# PROBLEM
Gather every line from the entries below that includes "link".

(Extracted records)
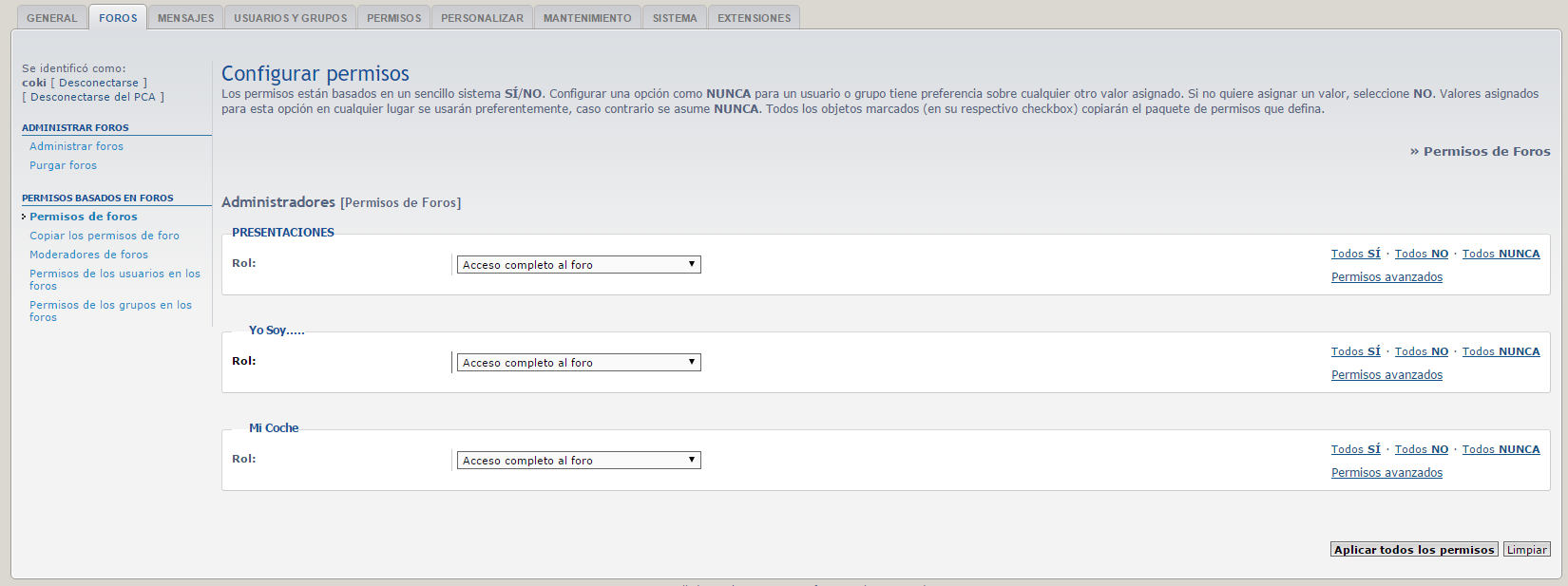Click Todos SÍ for PRESENTACIONES
The width and height of the screenshot is (1568, 586).
(1355, 254)
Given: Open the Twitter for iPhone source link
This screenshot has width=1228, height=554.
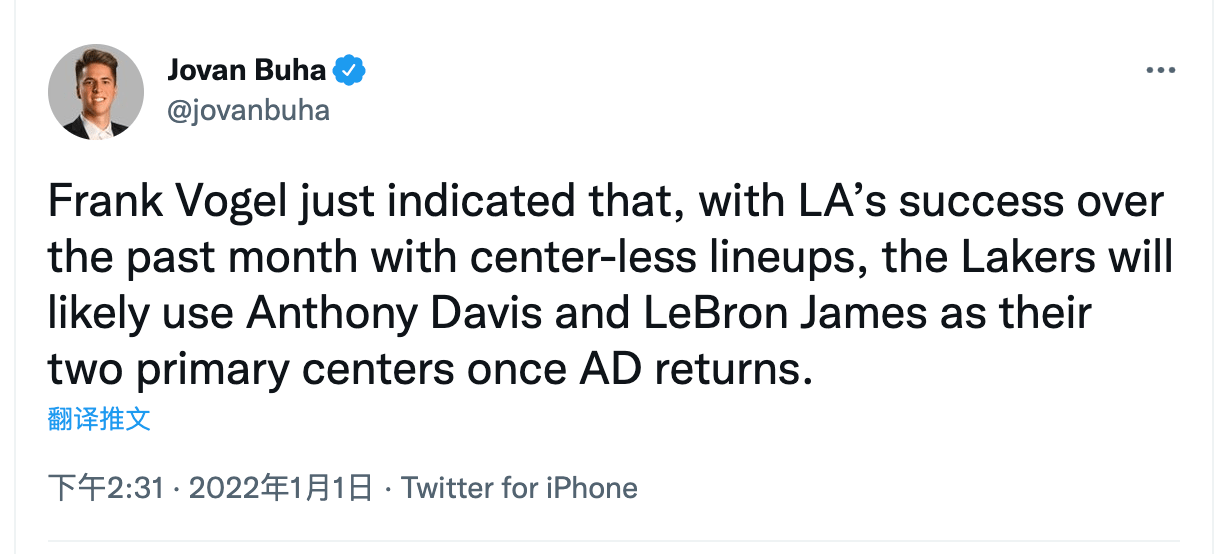Looking at the screenshot, I should (519, 488).
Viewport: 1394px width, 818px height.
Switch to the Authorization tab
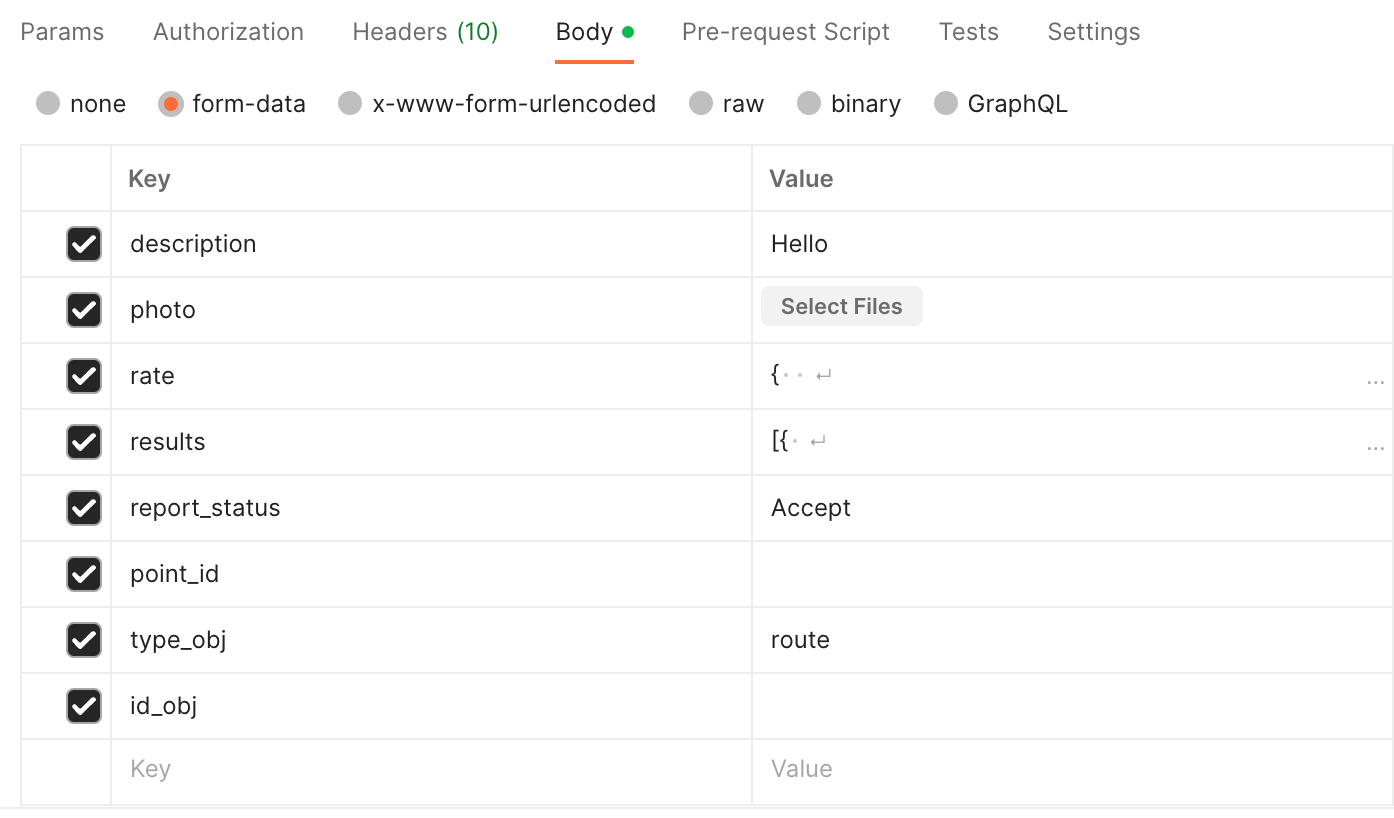click(228, 32)
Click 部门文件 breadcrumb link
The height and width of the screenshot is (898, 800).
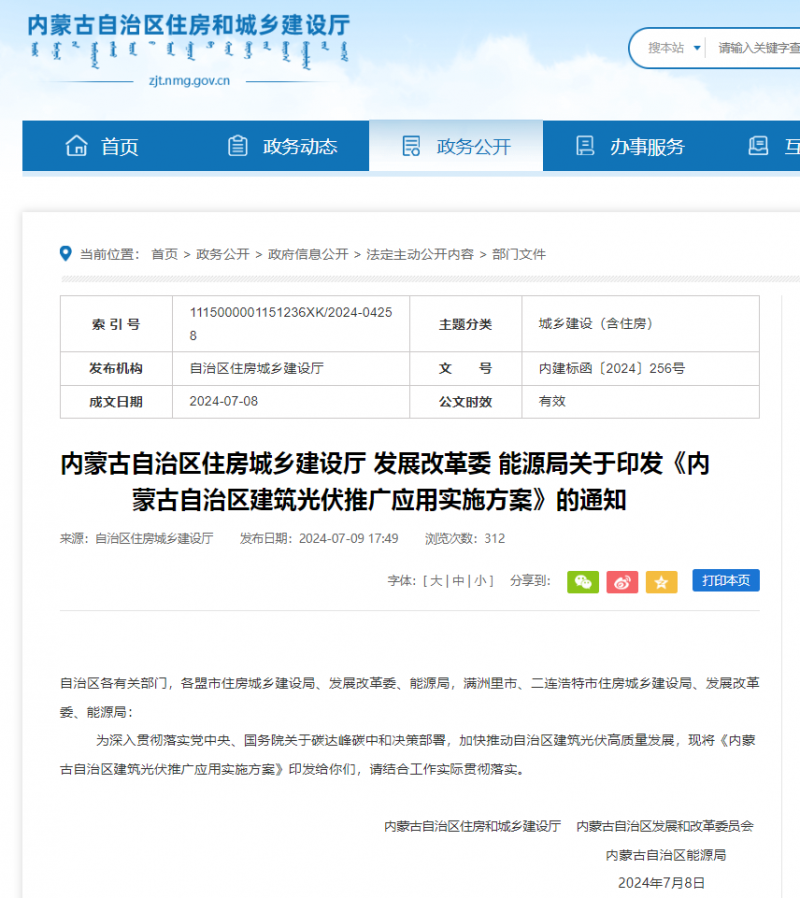click(519, 255)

# SOLUTION FOR THIS PROBLEM
Given: Open the Twitter for iPhone source link
Click 部门文件 breadcrumb link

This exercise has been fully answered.